Researchers
Zhengyuan Zhu
Mark Kaiser
About the research
Winter highway maintenance is an annual multi-billion dollar operation aimed at improving the safety and mobility of the highway system. To help the winter highway maintenance agencies optimize the usage of resources, it is important to develop a performance measurement system that can evaluate how well maintenance activities have been performed. In Iowa Highway Research Board Project TR-491, researchers developed a performance measure based on average vehicle speed, which takes into account severity of the storm. The model uses six categorical variables to define a storm and compute the acceptable traffic speed drop.
A previous Iowa Department of Transportation (DOT) agreement developed a sequential Bayesian dynamic model based on the model in TR-491, which is capable of predicting the acceptable drops during the storm, and allow uncertainty in input variables (sensor measurements) to propagate into uncertainty in speed reduction. One limitation of the sequential Bayesian model is that its uncertainty measure does not account for model uncertainty and the uncertainty in human-weather interaction. The model in TR-491 is based on survey of expert opinion, and its uncertainty is not considered in the original development and our follow up work. The uncertainty in human behavior under different weather conditions is also not considered due to lack of time.
The Iowa DOT is interested in refining this sequential Bayesian model to produce more accurate real-time prediction of traffic speed drops with better uncertainty measures so that it can be used to evaluate the performance of snow/ice removal efforts and the effectiveness of different snow removal methods. Ultimately, the DOT is interested in using this model to help managers reallocate resources to optimize objective functions such as minimizing the total costs or the speed drops. The DOT is interested in developing a dynamic model capable of predicting in real-time acceptable drops in traffic speed on highways during major weather events with realistic uncertainty measures. The primary usage of such model is to evaluate the performance of highway winter maintenance operations and optimize resource allocation.
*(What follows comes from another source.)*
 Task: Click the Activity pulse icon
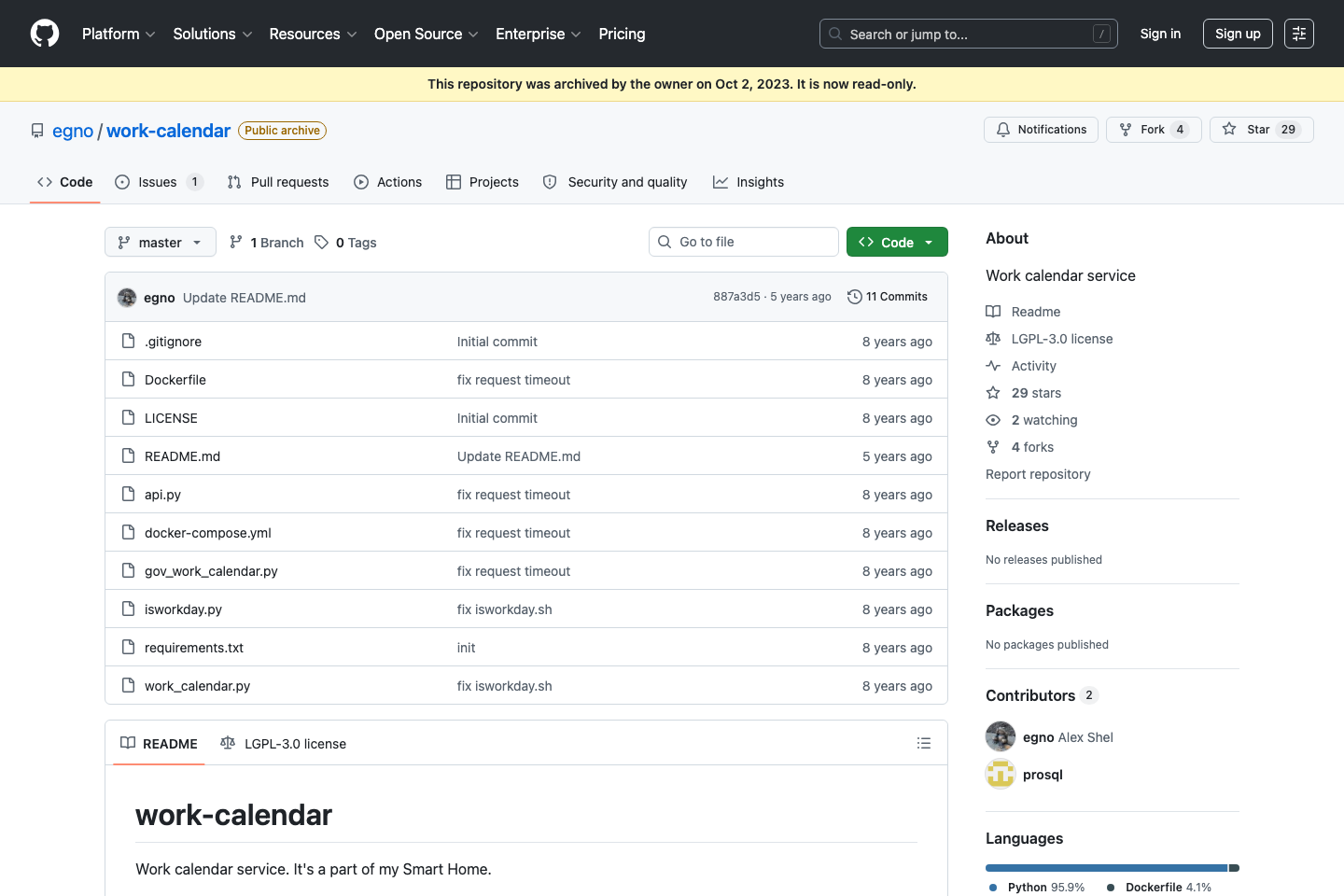[993, 365]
The researchers developed a model to relate weather variables to traffic flow changes at a local level. Weather station data and maintenance crew reports were used to develop an empirical adaptive stochastic model using a Bayesian formulation. Data from early time segments provide a prior quantification of the expected effects of weather variables on traffic speed over subsequent time segments. Data in the next time segment are then used to adjust these quantifications to reflect observed traffic speeds during that period. Thus, rather than explicitly determining numerous temporally dependent interactions, the main effects associated with key factors are allowed to undergo small shifts over time to fit the data. The model incorporates an autoregressive error structure to reflect temporal dependencies in observations that occur at reasonably high frequencies.